With great sadness, the Utah Avalanche Center reports that a 57-year old skier, Kurt Damschroder of Park City, was killed Saturday in a backcountry avalanche off of Squaretop Peak, located on the Park City Ridgeline. The preliminary information can be found
HERE. Our thoughts go out to those affected by this tragic accident, especially the family and friends of the victim.
UAC Staff, along with PCMR Ski Patrol, investigated the accident yesterday and will have the full report available in a couple of days.
Skies are partly cloudy.
Ahead of tomorrow's storm, we have warm overnight low temperatures and gusty southwest winds.
Mountain temperatures are in the upper 20s to low 30s with southerly winds averaging 30-35mph.

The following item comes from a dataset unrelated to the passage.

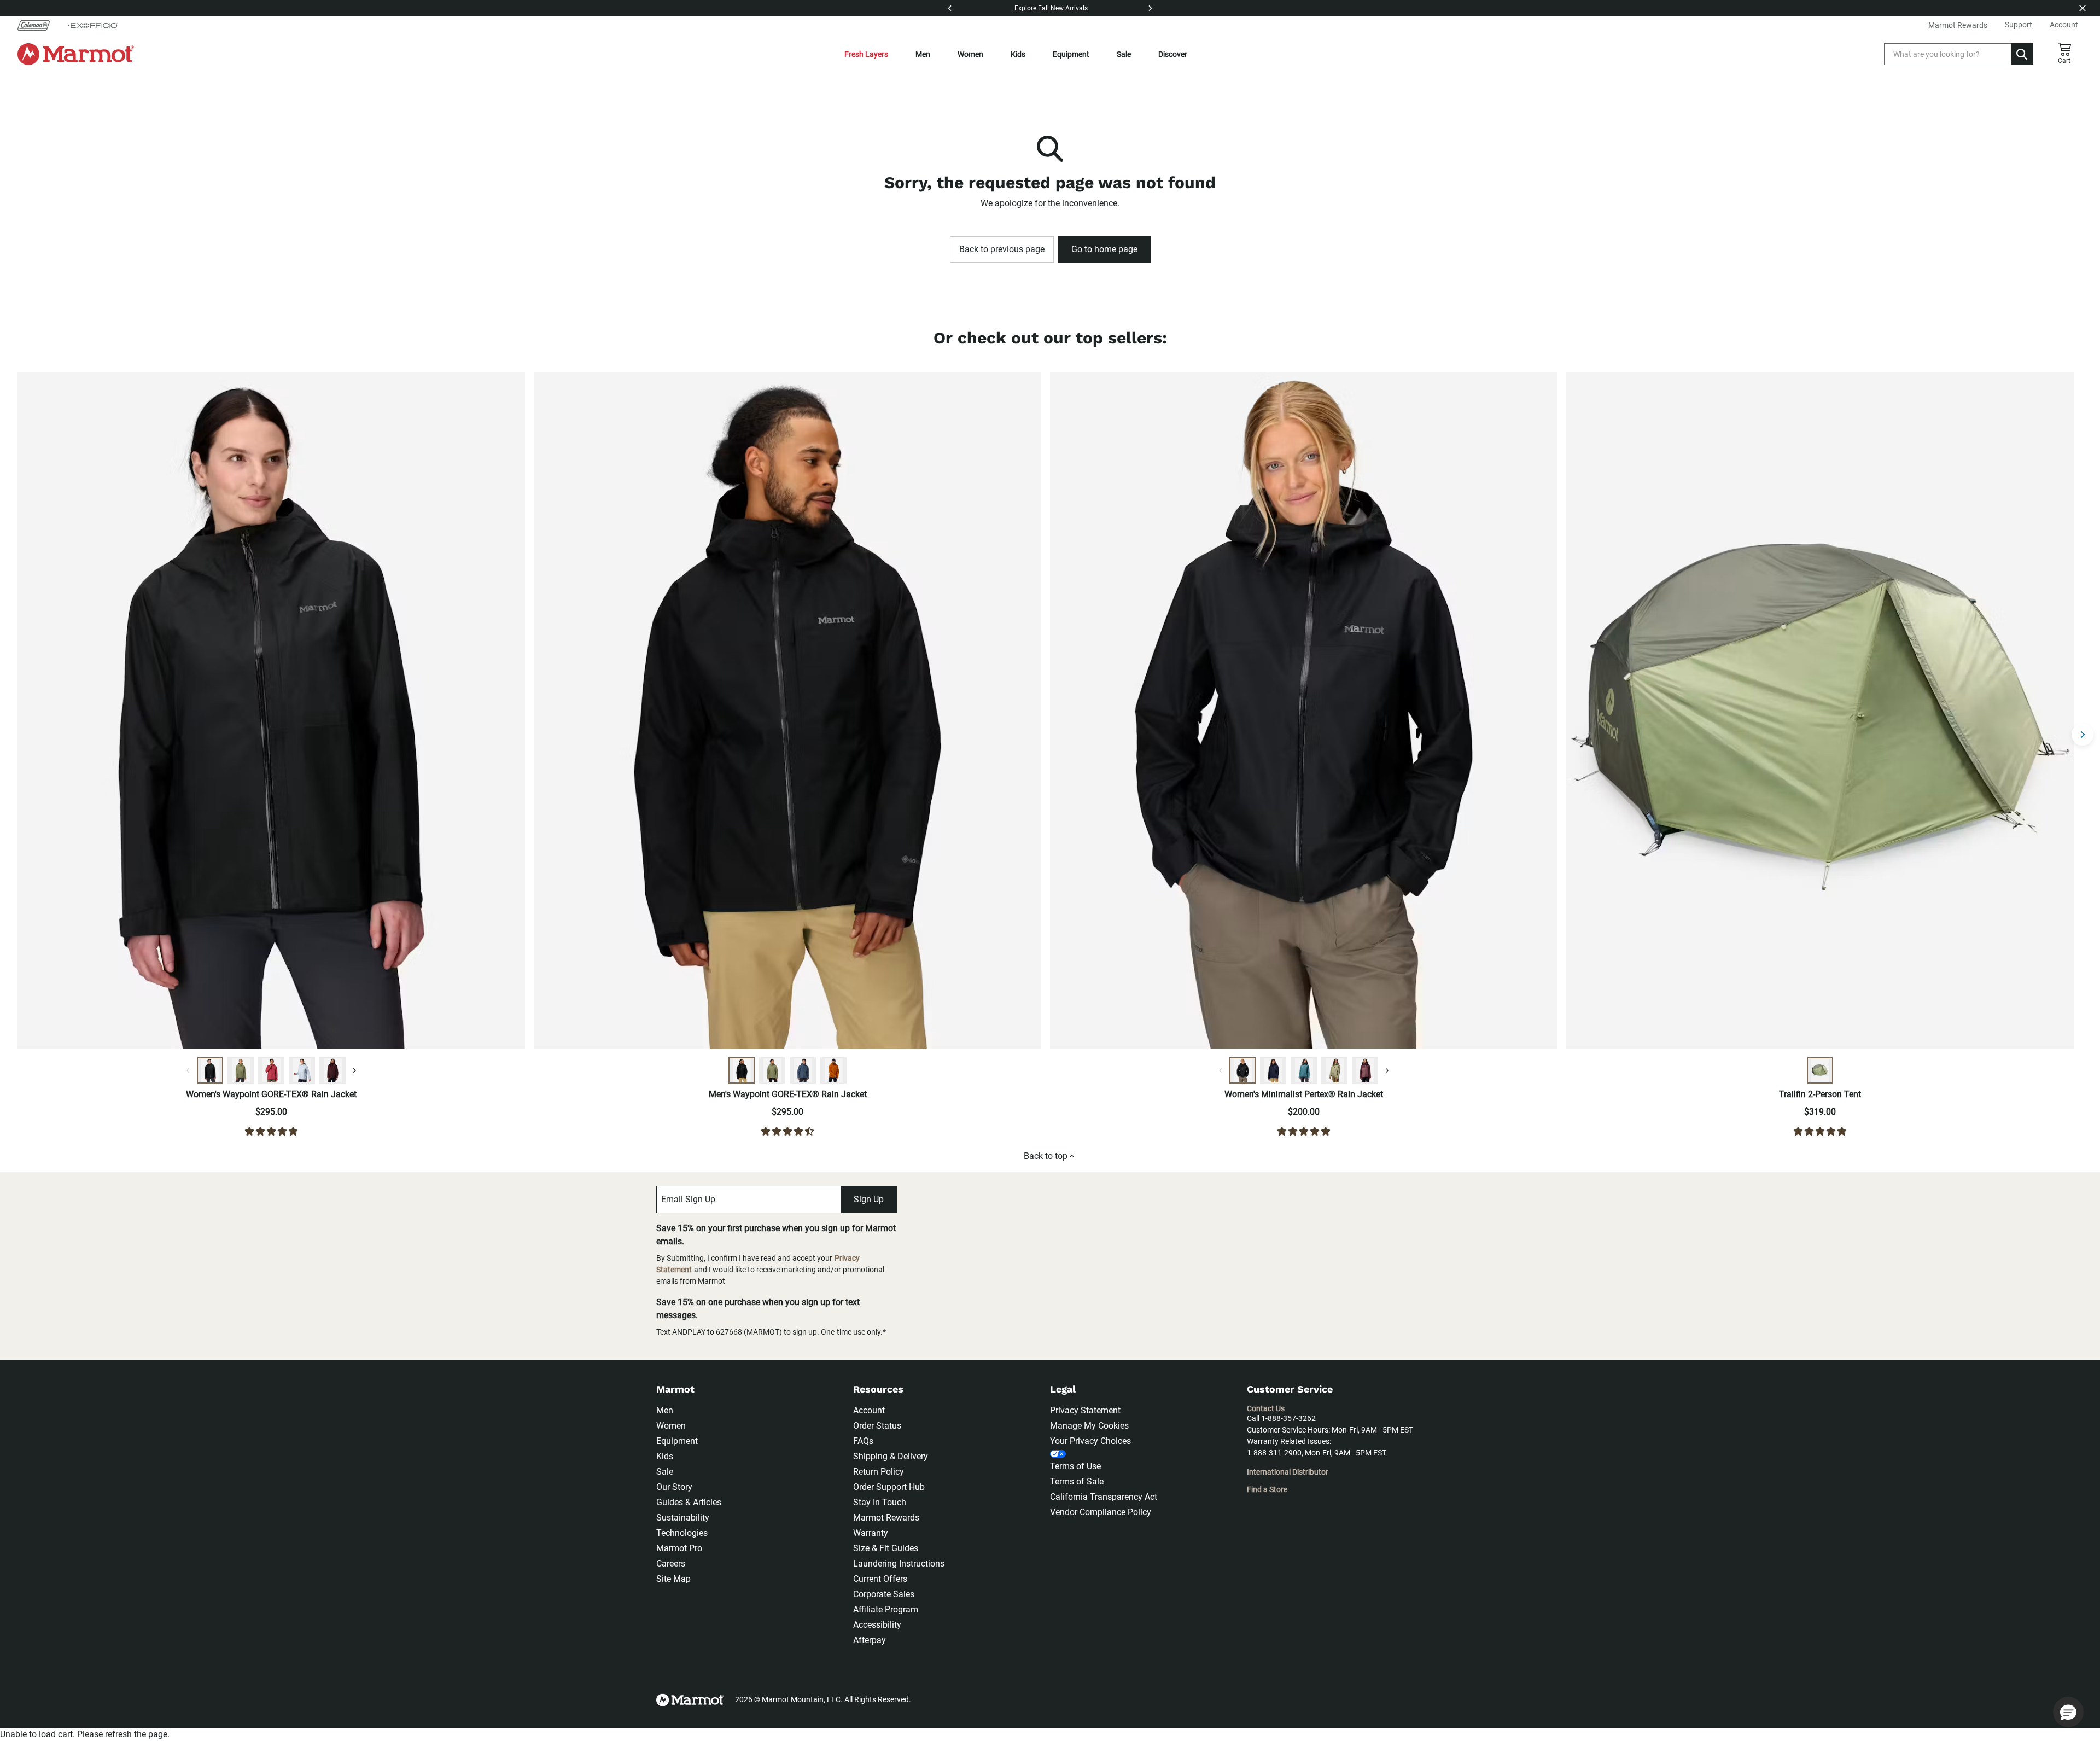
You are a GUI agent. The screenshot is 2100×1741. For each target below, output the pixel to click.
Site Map (673, 1579)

The highest elevation anemometers are recording gusts to near 70mph.
Many solar aspect will be crusted this morning but you'll still find soft settled powder and perhaps developing surface hoar feathers in the sheltered shady terrain today.
For today, we can expect mountain temperatures in the upper 30s to low 40s. Southwest winds will increase to 35-40mph+ by the afternoon into the overnight hours.
The OUTLOOK:
We have a decent storm on tap for tomorrow into Thursday.
We should start to see some light precipitation overnight and heavier precipitation in the morning hours before frontal passage just before noon.
The rain/snow line will hover at or near 8000' prior to the cold front. Storm totals look to be 6-12".
You may want to swap the ice-tools for tax forms in the morning...as wet sluffs tomorrow are likely in the low elevation bands.
Beautiful day yesterday looking at one of the many close calls from the weekend.
This one involved three very experienced backcountry skiers where it wasn't the first but the second person on the slope who was caught, carried, deployed their avalanche airbag, washed through trees, and nearly fully buried
even with a fully deployed airbag. They're friends of mine and I'm glad everyone is ok.
Avalanche pro Pete Earle taking a look at the fracture line.
The avalanche list is growing, and as always, you can find all observations and recent avalanches HERE.
SKI AREA control teams triggered some larger avalanches into old weak layers yesterday in upper elevation northerly terrain of upper Big Cottonwood Canyon.
Otherwise, we heard of no new avalanches from the backcountry yesterday. Still, observers continue to find
more evidence of the natural avalanche cycle on Saturday.